The working MySQL part of the code is:

$db_server   = 'localhost';
$db_username = 'root';
$db_password = '123456';
$db_name     = 'test';
$db_connection = mysqli_connect($db_server, $db_username, $db_password, $db_name);
$query = "INSERT INTO it_companies SET ";
if (isset($_GET['rank']))         { $query .= "rank         = '" . mysqli_real_escape_string($db_connection, $_GET['rank'])         . "', "; }
if (isset($_GET['company_name'])) { $query .= "company_name = '" . mysqli_real_escape_string($db_connection, $_GET['company_name']) . "', "; }
if (isset($_GET['industries']))   { $query .= "industries   = '" . mysqli_real_escape_string($db_connection, $_GET['industries'])   . "', "; }
if (isset($_GET['revenue']))      { $query .= "revenue      = '" . mysqli_real_escape_string($db_connection, $_GET['revenue'])      . "', "; }
if (isset($_GET['fiscal_year']))  { $query .= "fiscal_year  = '" . mysqli_real_escape_string($db_connection, $_GET['fiscal_year'])  . "', "; }
if (isset($_GET['employees']))    { $query .= "employees    = '" . mysqli_real_escape_string($db_connection, $_GET['employees'])    . "', "; }
if (isset($_GET['market_cap']))   { $query .= "market_cap   = '" . mysqli_real_escape_string($db_connection, $_GET['market_cap'])   . "', "; }
if (isset($_GET['headquarters'])) { $query .= "headquarters = '" . mysqli_real_escape_string($db_connection, $_GET['headquarters']) . "'";   }
$query = mysqli_query($db_connection, $query);

I managed to write this and it fails to work for PostgreSQL:

$conn_string = "dbname=test user=postgres password=123456";
$query = "INSERT INTO it_companies VALUES ";
if (isset($_GET['rank']))         { $query .= "('" . pg_escape_string($db_connection, $_GET['rank'])         . "', "; }
if (isset($_GET['company_name'])) { $query .= "'" . pg_escape_string($db_connection, $_GET['company_name']) . "', "; }
if (isset($_GET['industries']))   { $query .= "'" . pg_escape_string($db_connection, $_GET['industries'])   . "', "; }
if (isset($_GET['revenue']))      { $query .= "'" . pg_escape_string($db_connection, $_GET['revenue'])      . "', "; }
if (isset($_GET['fiscal_year']))  { $query .= "'" . pg_escape_string($db_connection, $_GET['fiscal_year'])  . "', "; }
if (isset($_GET['employees']))    { $query .= "'" . pg_escape_string($db_connection, $_GET['employees'])    . "', "; }
if (isset($_GET['market_cap']))   { $query .= "'" . pg_escape_string($db_connection, $_GET['market_cap'])   . "', "; }
if (isset($_GET['headquarters'])) { $query .= "'" . pg_escape_string($db_connection, $_GET['headquarters']) . "');";   }
$query = pg_query($db_connection, $query);

The message I gets from the system is: "Add request failed: parsererror"

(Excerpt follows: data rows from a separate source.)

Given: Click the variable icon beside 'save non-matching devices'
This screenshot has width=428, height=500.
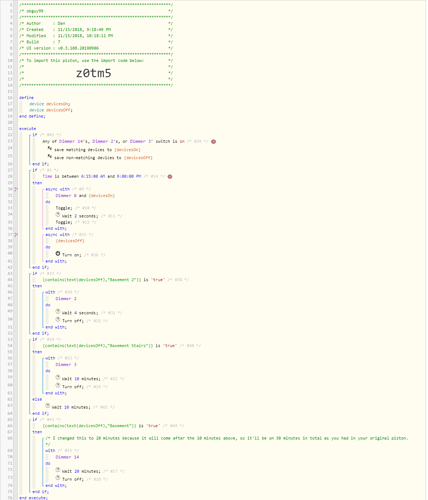Looking at the screenshot, I should point(50,156).
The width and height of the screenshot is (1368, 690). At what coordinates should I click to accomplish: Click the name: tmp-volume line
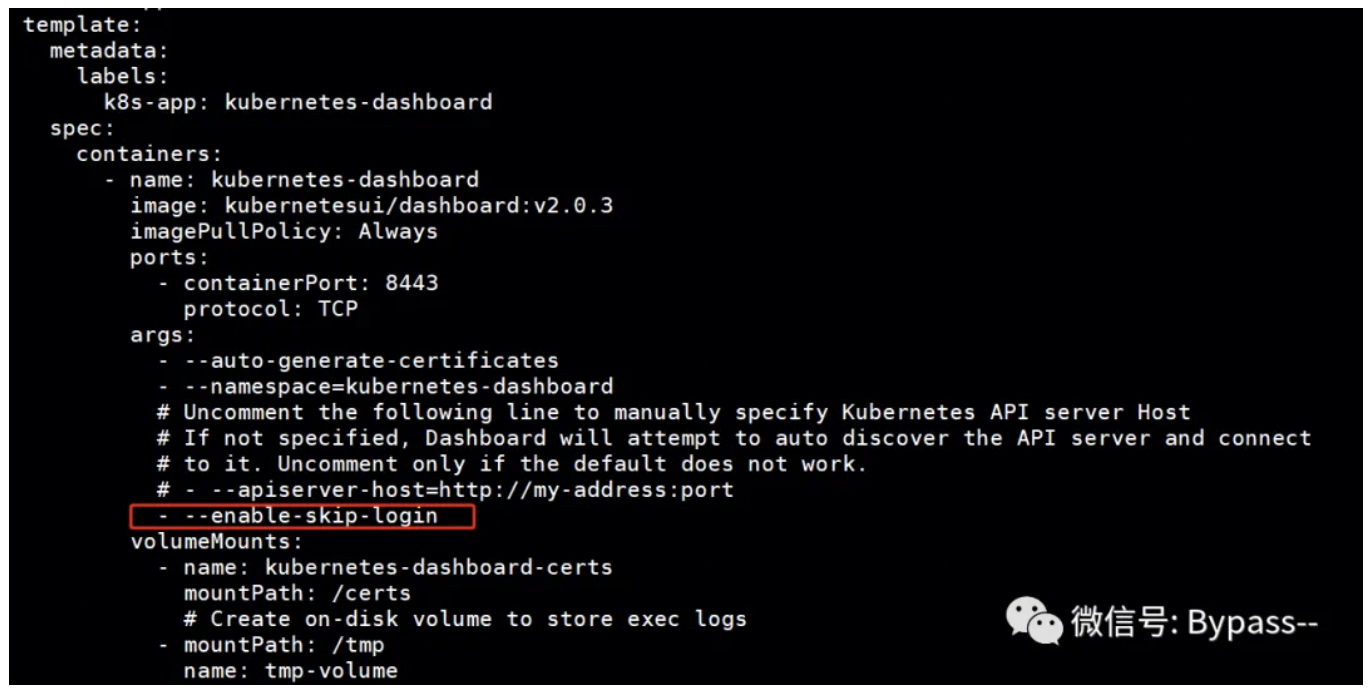[290, 671]
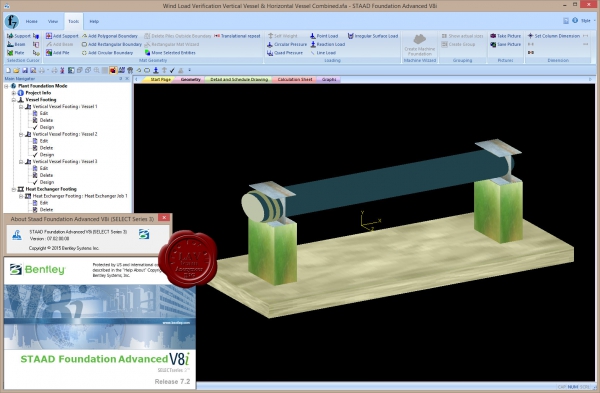Close the About Staad Foundation dialog
The height and width of the screenshot is (393, 600).
[164, 218]
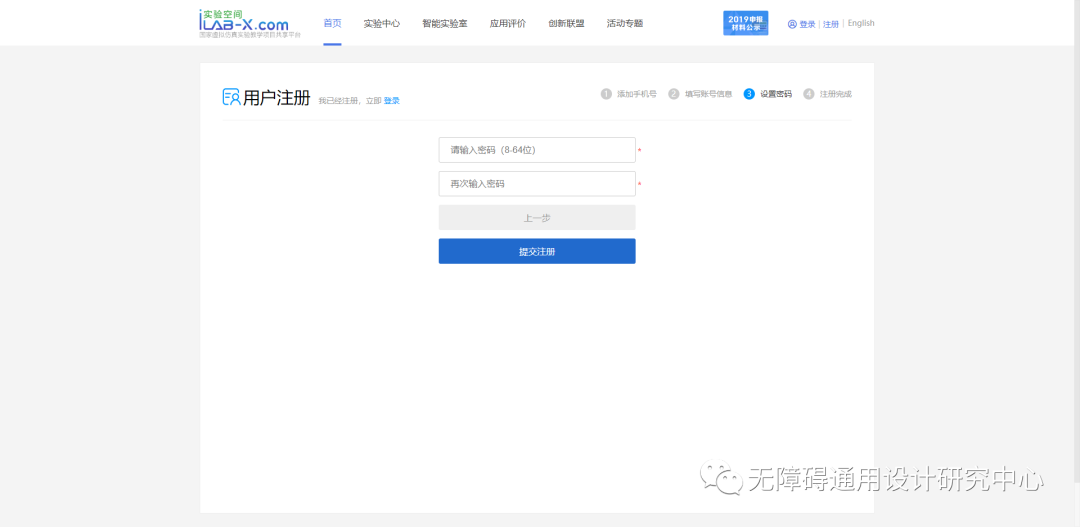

The Edit and remove functions are working well.

I follow to build this clause from the PGSQL site example:

INSERT INTO films VALUES
    ('UA502', 'Bananas', 105, '1971-07-13', 'Comedy', '82 minutes');

Any what I`m doing wrong? Thanks!

UPDATE The echo of the query and the error was the id column. In Mysql code there was no problem with the ID colum. Why when i use pgsql it does?:

INSERT INTO it_companies (rank,company_name,industries,revenue,fiscal_year,employees,market_cap,headquarters) 
VALUES ('1', 'asd', 'asd', '1', '2000', '2', '3', 'asdf');

    Warning: pg_query(): Query failed: ERROR: duplicate key value violates unique constraint "it_companies_pkey" DETAIL: Key (company_id)=(2) already exists. in C:\WEB\Apache24\htdocs\datatableeditor\data.php on line 121
        {"result":"error","message":"query error"

,"data":[]}

UPDATE2 The working code with one bug:

$query = "INSERT INTO it_companies (rank,company_name,industries,revenue,fiscal_year,employees,market_cap,headquarters) VALUES ";
if (isset($_GET['rank']))         { $query .= "('" . $_GET['rank']         . "', "; }
if (isset($_GET['company_name'])) { $query .= "'" . $_GET['company_name'] . "', "; }
if (isset($_GET['industries']))   { $query .= "'" . $_GET['industries']   . "', "; }
if (isset($_GET['revenue']))      { $query .= "'" . $_GET['revenue']      . "', "; }
if (isset($_GET['fiscal_year']))  { $query .= "'" . $_GET['fiscal_year']  . "', "; }
if (isset($_GET['employees']))    { $query .= "'" . $_GET['employees']    . "', "; }
if (isset($_GET['market_cap']))   { $query .= "'" . $_GET['market_cap']   . "', "; }
if (isset($_GET['headquarters'])) { $query .= "'" . $_GET['headquarters'] . "') RETURNING company_id;";   }
echo $query;

After this query, the message "Add request failed: parsererror" is still there. But after a manual refresh of the page, the new data is saved. Any idea why this message apears and not loading the data automatically?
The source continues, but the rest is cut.